→ WHAT YOU NEED TO DO
Write out the interview excerpt below from "Yes, I was one" up to and including "earlier would have?", changing "investors" to "backers".

→ EXCERPT TO READ
Begin

Yes, I was one of the investors as well…

Would it be correct to say that you haven’t exactly had to go through the starving artist phase maybe that somebody who came to this business earlier would have?

That’s completely correct.  I didn’t go through the starving artist phase at all however I don’t know if that’s necessarily a positive or a negative, to be honest with you, because, you know, for some people it may be a positive.  I think that it’s positive in the sense that it gives you certain life experiences that you can tap into, I think it’s negative in the sense that it distracts you from the task at hand, which is creating.  So, I wasn’t starving but at the same time I don’t think the movie was just so much easier to make because of that.  The lesson I learned was that the toughest part of the process actually starts after your film is done, after you think you’re done and your first print is out, that’s when it gets tough for an indie film.

Who signed on first in terms of the actors?

I’d written the role for Ajay (Naidu), because I’d worked with him on my short films, so he was one of the first guys I contacted.  I think we’d already cast Bokade, then we talked to Ayesha (Dharker), and Ayesha recommended Shabana.  I’d been thinking about some other women for Mrs. Kapoor, but I wasn’t happy and then when she said Shabana, I said “Oh my God, she’d be so perfect, but she’d never agree to do it.”  Because it was also a kind of casting against type, and she read the script and said she’d love to do it.  Hers was the easiest casting.  From the time she read the script to the time she was on was, like, three days.

And how do you get hold of Shabana Azmi?  Do you call someone you know who also knows her…

I just got her number and she’s one of the few people in India who actually pick up her own phone.

End

→ INFORMATION PROVIDED
Begin

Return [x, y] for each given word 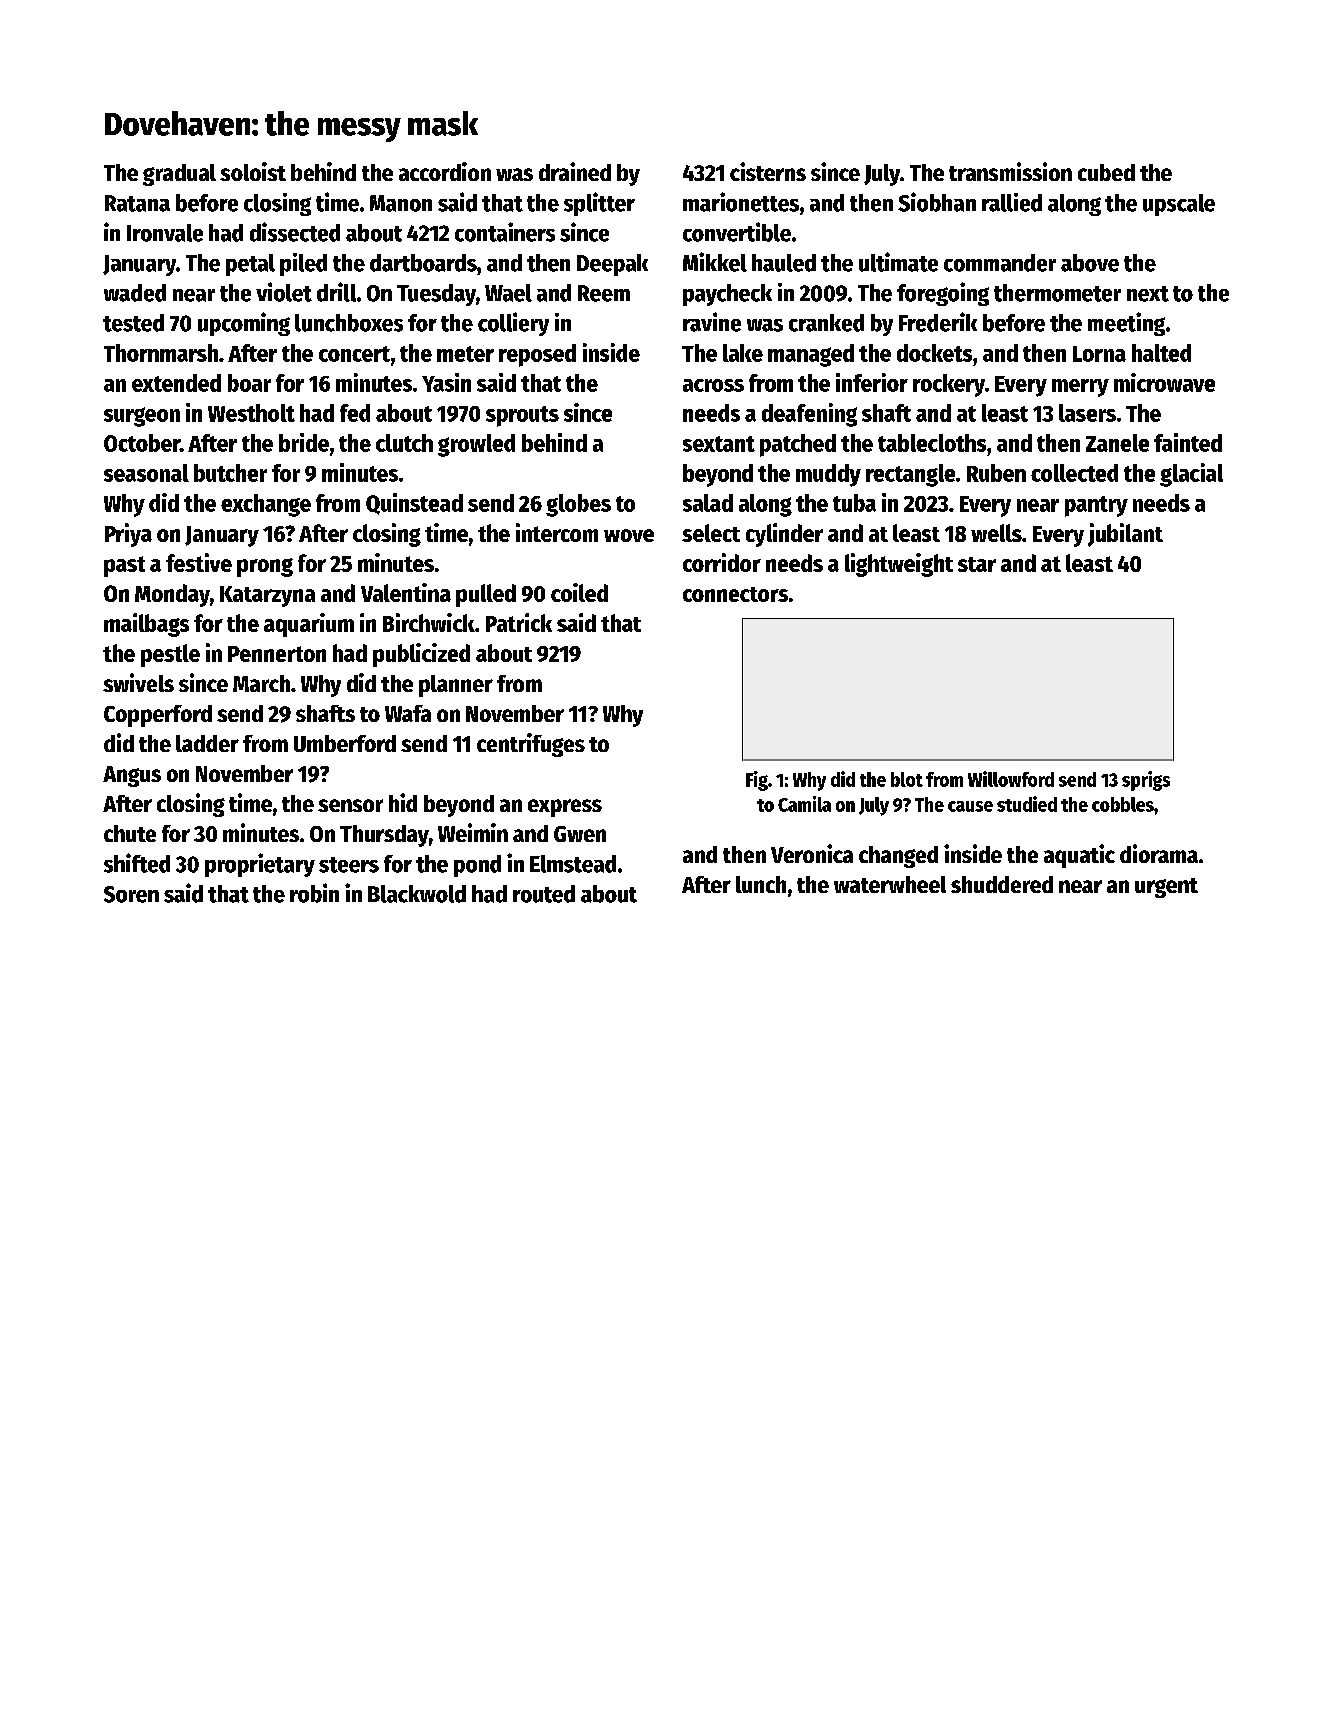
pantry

End
Begin

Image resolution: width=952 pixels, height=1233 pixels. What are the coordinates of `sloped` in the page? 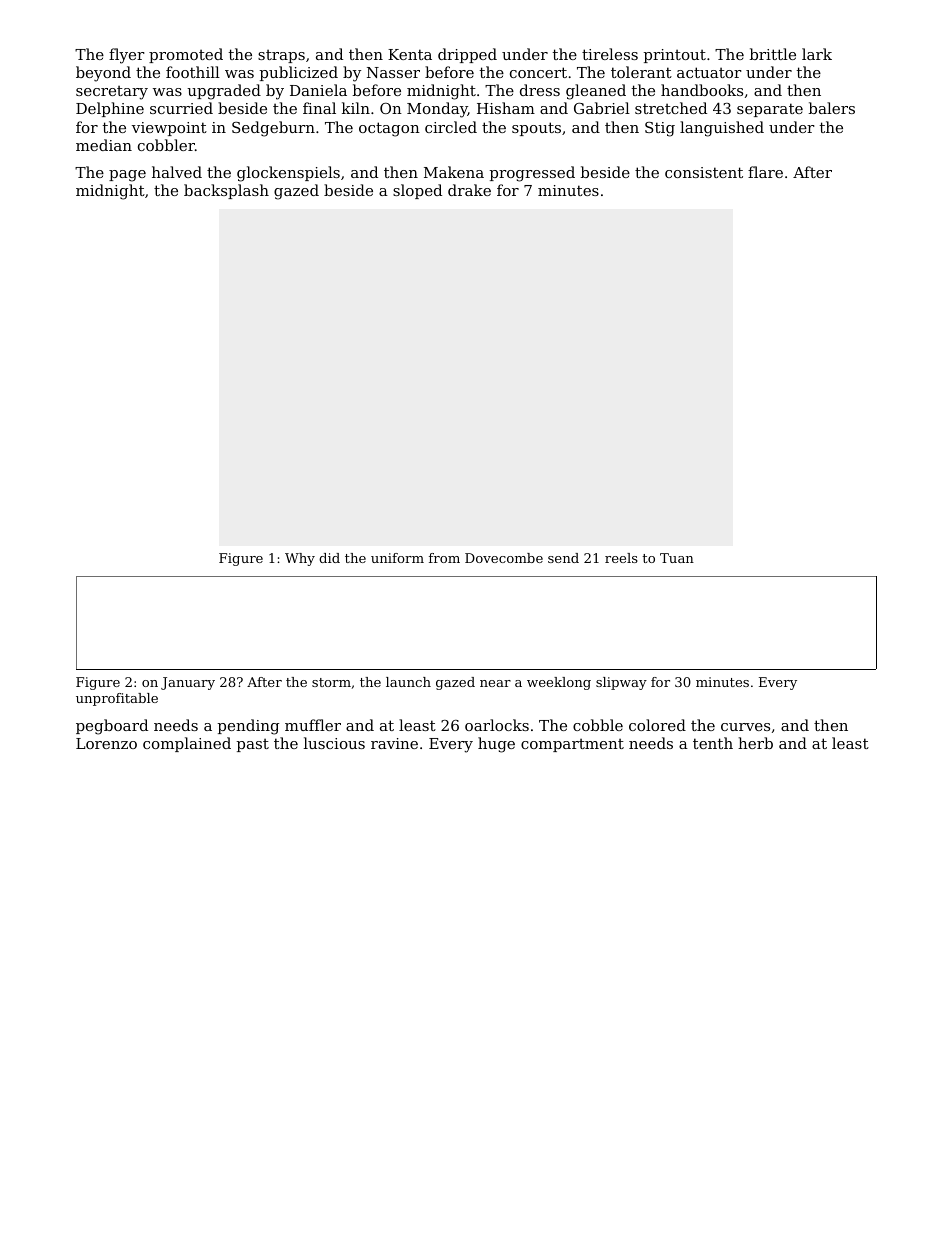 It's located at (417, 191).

End

→ FULL OUTPUT
Yes, I was one of the backers as well…

Would it be correct to say that you haven’t exactly had to go through the starving artist phase maybe that somebody who came to this business earlier would have?